Gwyllm led the corporal to the root cellar and unlatched the wooden cellar doors. He helped the soldier pick through the crates of vegetables put up for the long winter until his bag was almost splitting at the seams.

“That’s plenty enough, lad. You know, you are getting along in years and you look like a strapping, hale fellow. Maybe you should think of a life in the army in service to your Duke and county. The pay isn’t great, but the wine and women are free. Think it over. A life in the military would better you more than a life working a hoe in a hardscrabble field.” The corporal hefted the heavy sack of potatoes, carrots, beans and leeks over his shoulder and bid Gwyllm good day. He set off back to camp and Gwyllm was left wondering how good fortune had found him on this otherwise ordinary day.

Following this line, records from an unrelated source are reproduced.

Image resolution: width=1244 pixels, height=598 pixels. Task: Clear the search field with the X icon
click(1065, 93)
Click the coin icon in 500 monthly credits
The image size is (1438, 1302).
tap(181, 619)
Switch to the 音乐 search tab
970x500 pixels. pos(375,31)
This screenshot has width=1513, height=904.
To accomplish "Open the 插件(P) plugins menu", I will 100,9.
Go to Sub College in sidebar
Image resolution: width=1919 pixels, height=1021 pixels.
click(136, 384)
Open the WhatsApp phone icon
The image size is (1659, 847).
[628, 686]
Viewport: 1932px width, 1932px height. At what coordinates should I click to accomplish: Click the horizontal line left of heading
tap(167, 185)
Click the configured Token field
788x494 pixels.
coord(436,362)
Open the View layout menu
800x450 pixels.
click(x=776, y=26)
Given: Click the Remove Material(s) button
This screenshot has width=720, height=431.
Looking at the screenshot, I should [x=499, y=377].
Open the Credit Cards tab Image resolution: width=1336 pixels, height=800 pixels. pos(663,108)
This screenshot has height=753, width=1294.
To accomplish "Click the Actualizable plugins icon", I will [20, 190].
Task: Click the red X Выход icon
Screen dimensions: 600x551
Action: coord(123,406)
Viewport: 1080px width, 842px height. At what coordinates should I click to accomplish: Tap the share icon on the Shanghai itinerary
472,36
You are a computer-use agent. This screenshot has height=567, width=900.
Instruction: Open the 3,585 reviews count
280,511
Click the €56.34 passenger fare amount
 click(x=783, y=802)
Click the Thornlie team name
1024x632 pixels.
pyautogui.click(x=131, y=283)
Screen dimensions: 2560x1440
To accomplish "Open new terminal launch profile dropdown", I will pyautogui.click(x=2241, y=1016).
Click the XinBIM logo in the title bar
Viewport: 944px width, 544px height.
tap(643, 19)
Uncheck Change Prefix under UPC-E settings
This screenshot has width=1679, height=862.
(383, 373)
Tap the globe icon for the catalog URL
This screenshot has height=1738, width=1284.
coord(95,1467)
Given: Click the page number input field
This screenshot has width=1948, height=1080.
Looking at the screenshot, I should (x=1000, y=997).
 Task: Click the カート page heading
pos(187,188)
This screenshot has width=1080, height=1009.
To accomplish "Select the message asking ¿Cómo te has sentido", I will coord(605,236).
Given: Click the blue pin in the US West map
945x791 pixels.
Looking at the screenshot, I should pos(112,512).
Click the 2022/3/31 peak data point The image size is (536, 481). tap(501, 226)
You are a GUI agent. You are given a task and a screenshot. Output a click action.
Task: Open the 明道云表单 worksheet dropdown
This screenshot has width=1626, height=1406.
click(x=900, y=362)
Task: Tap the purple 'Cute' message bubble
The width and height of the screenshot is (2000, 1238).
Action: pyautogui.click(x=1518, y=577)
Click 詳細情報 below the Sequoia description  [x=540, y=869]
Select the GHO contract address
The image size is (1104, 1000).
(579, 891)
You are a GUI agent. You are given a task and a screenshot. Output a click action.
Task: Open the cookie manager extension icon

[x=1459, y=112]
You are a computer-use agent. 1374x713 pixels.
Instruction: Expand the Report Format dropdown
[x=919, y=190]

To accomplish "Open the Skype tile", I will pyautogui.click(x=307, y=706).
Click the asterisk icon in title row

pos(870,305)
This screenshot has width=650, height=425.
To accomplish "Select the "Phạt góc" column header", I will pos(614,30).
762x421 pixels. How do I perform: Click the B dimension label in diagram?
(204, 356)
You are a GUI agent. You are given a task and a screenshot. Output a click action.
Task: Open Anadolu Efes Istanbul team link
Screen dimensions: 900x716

Gwyllm walked back into his house and spoke to his mother. “You see, dreams sometimes tell the future,” he said. “I can hardly wait for Father to get home from the mill to see what good fortune our family has had today.” He took the remainder of his lunch from his sack and sat at table, watching his mother prepare the venison for roasting on a spit in the fireplace. He thought long and hard about what the corporal had told him about joining the army, but wondered how his mom and dad would get along without his help on the homestead. “These things can wait,” he thought, “there is a roast on the fire and we will have full bellies in the coming days.”